> ASSIGNMENT
For this exercise, restate word for word only the lines from the one containing "Image resolution: width=670" through the last line below. Pictures do not get copied.

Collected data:
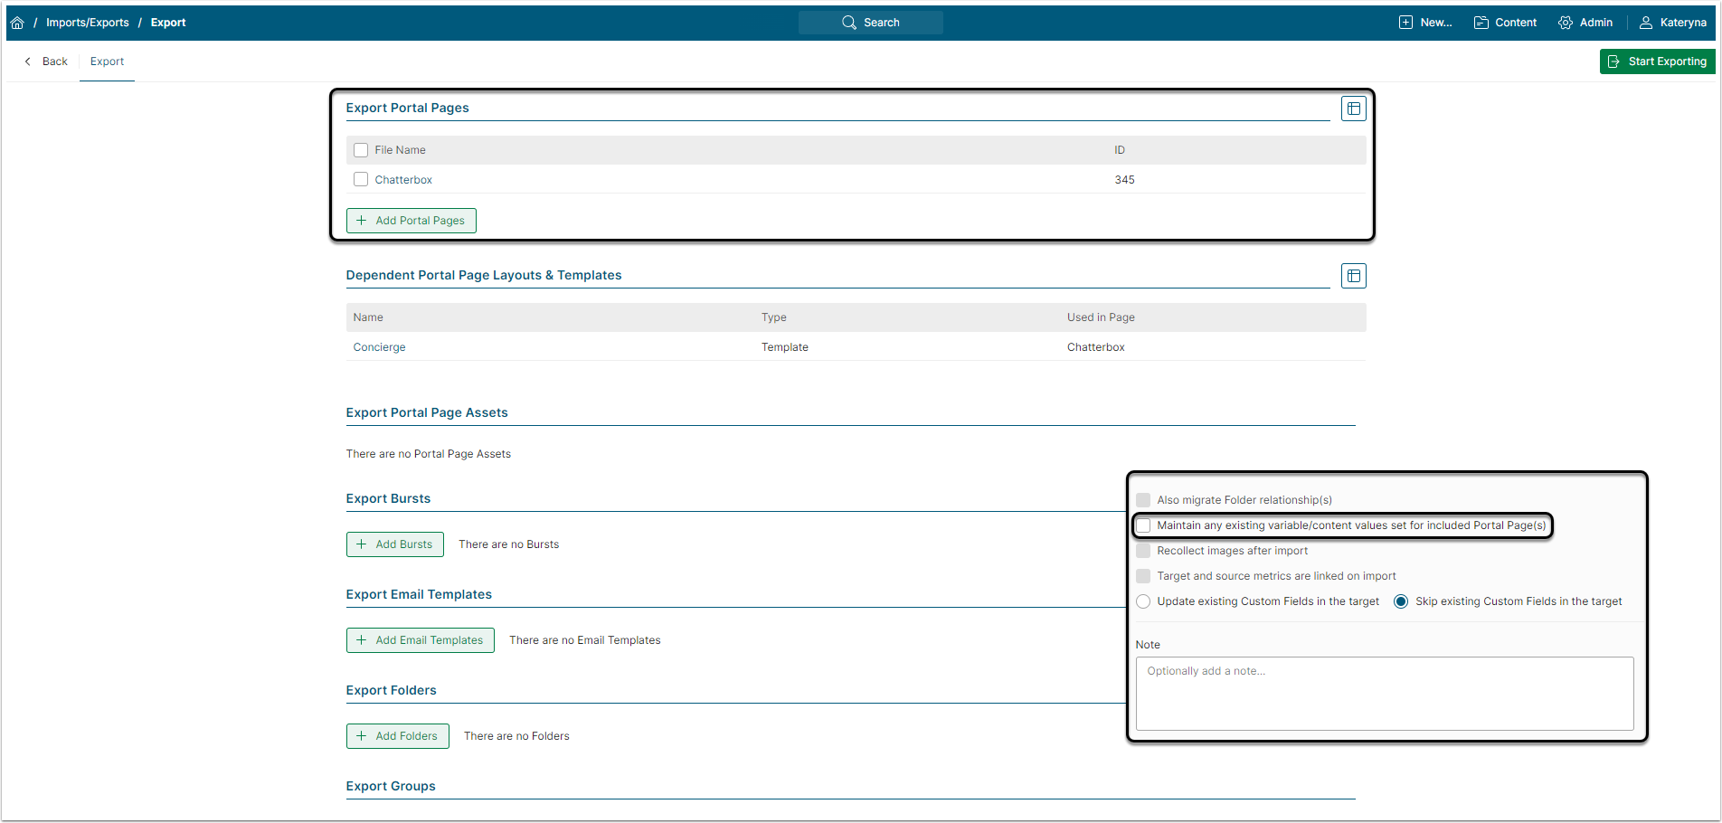Go to Imports/Exports in the breadcrumb
The width and height of the screenshot is (1722, 823).
tap(88, 23)
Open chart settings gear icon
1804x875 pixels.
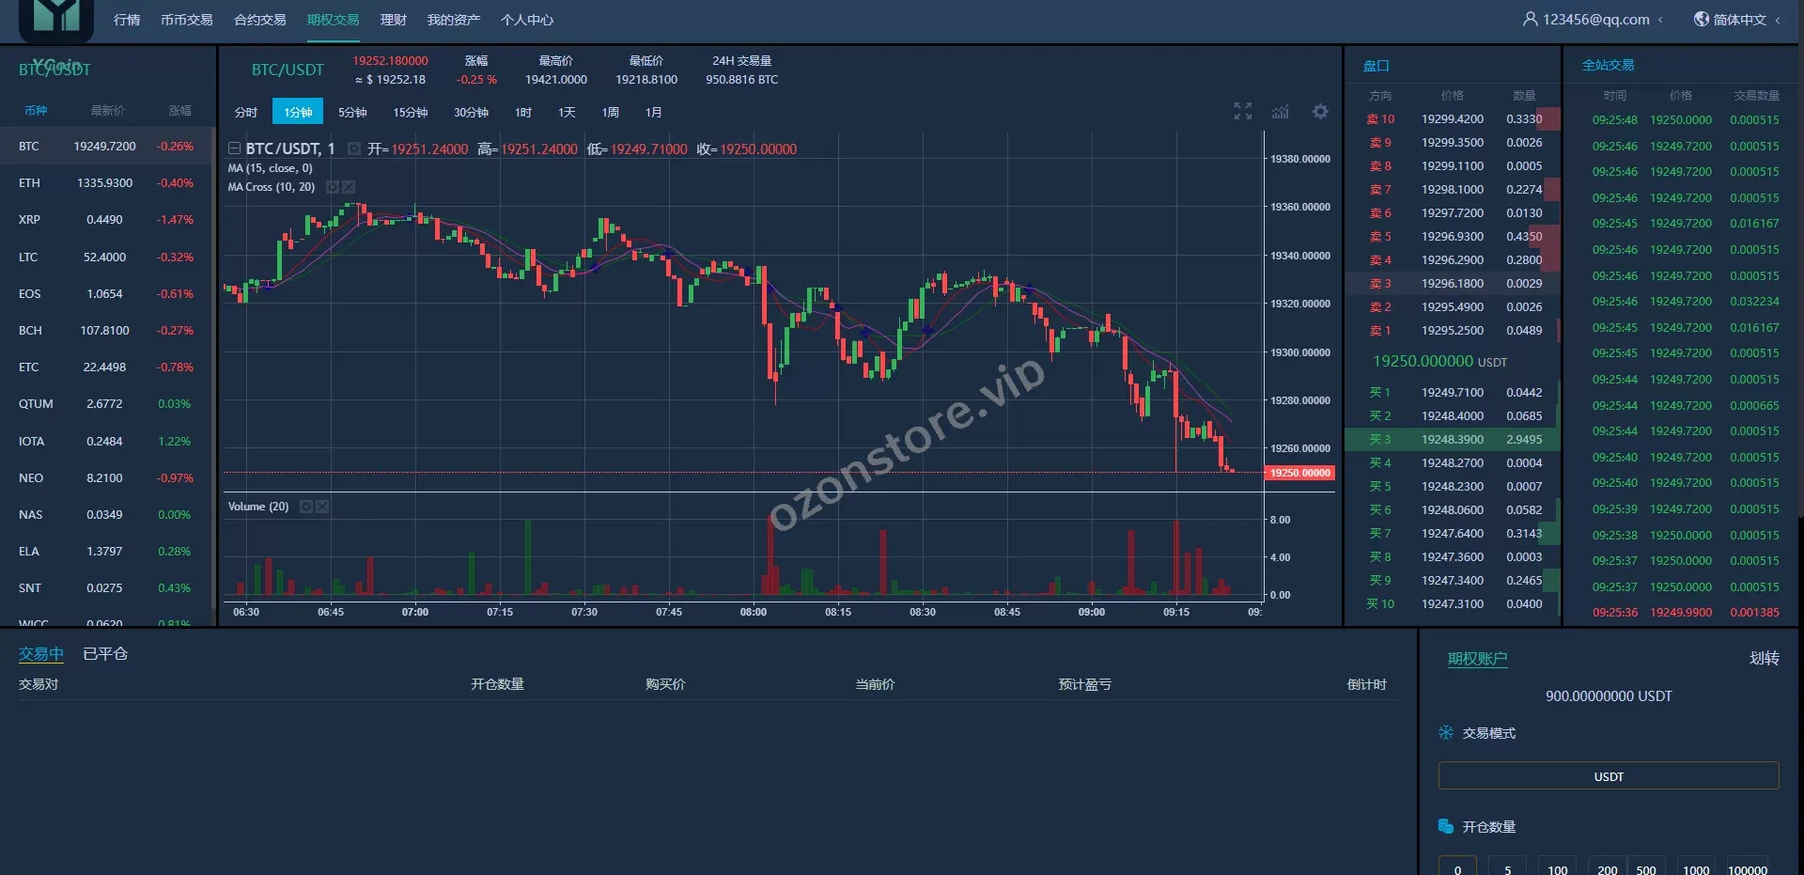[x=1320, y=112]
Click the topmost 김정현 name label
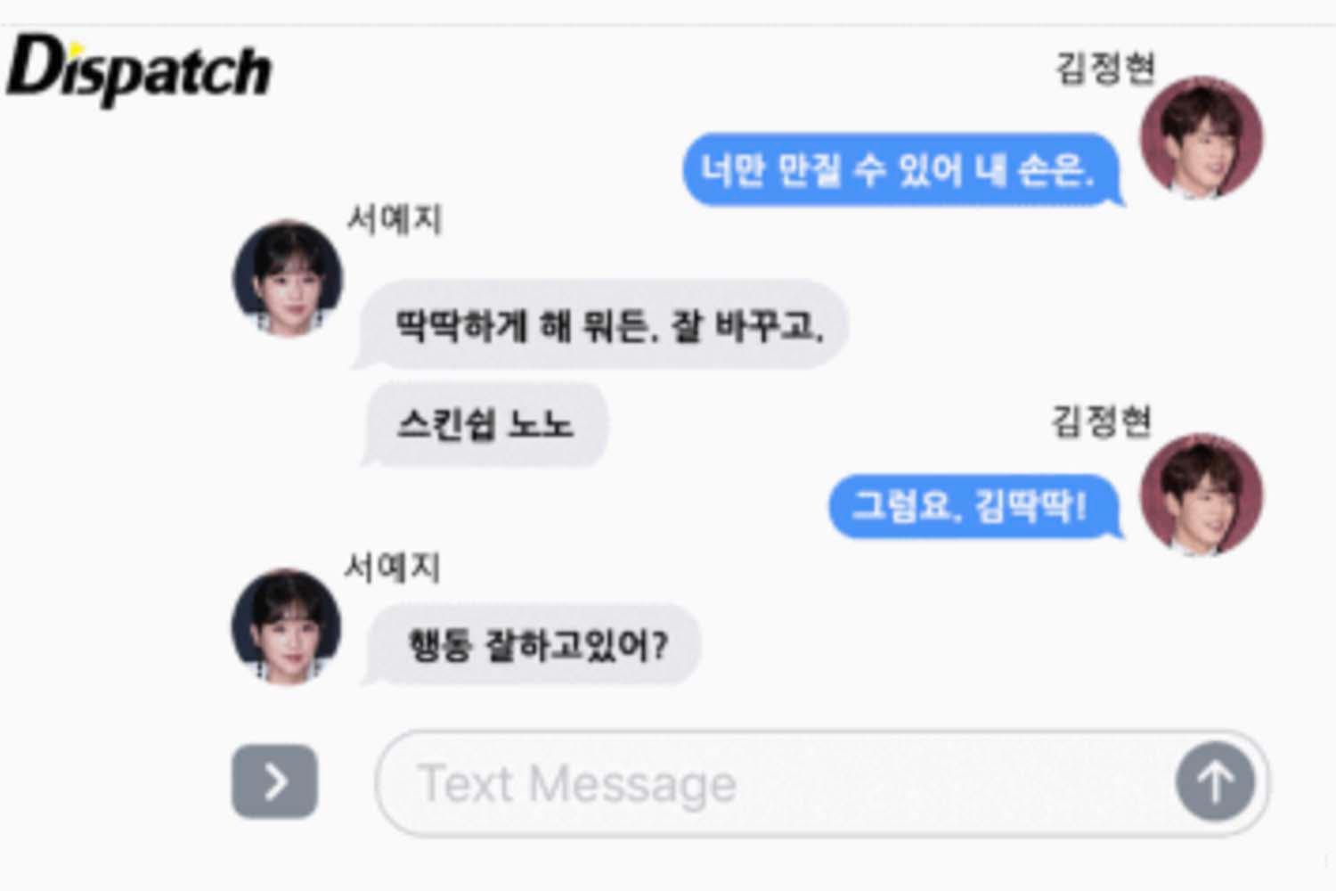 [1105, 69]
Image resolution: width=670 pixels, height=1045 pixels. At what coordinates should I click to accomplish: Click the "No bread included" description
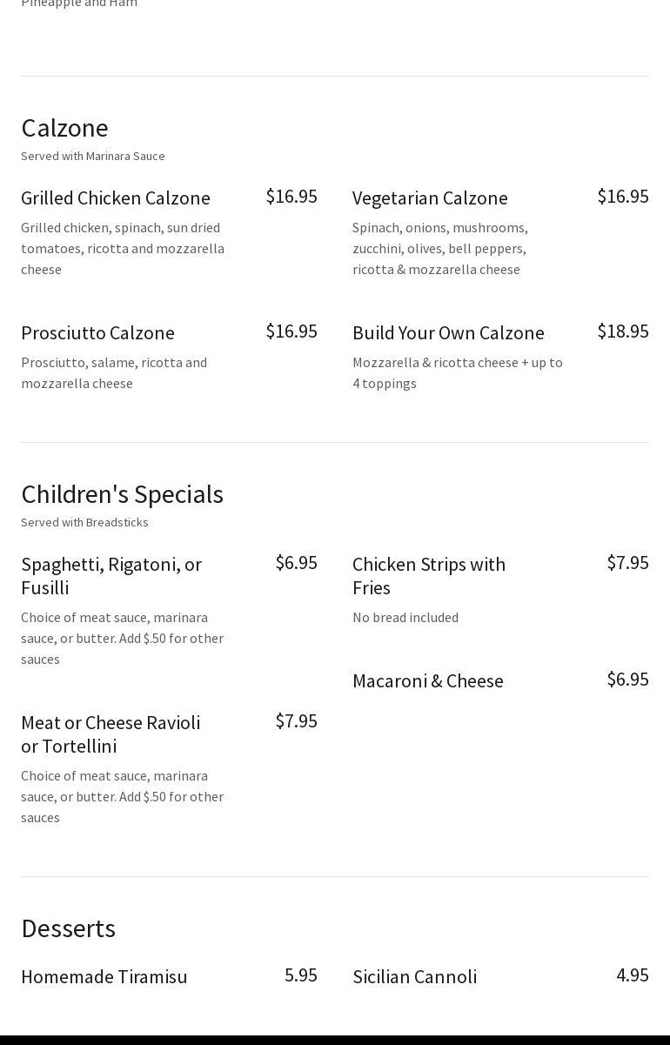pos(405,618)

> YOUR RESPONSE
Image resolution: width=670 pixels, height=1045 pixels. At what coordinates should I click to accomplish: Click the "No bread included" description
pos(405,618)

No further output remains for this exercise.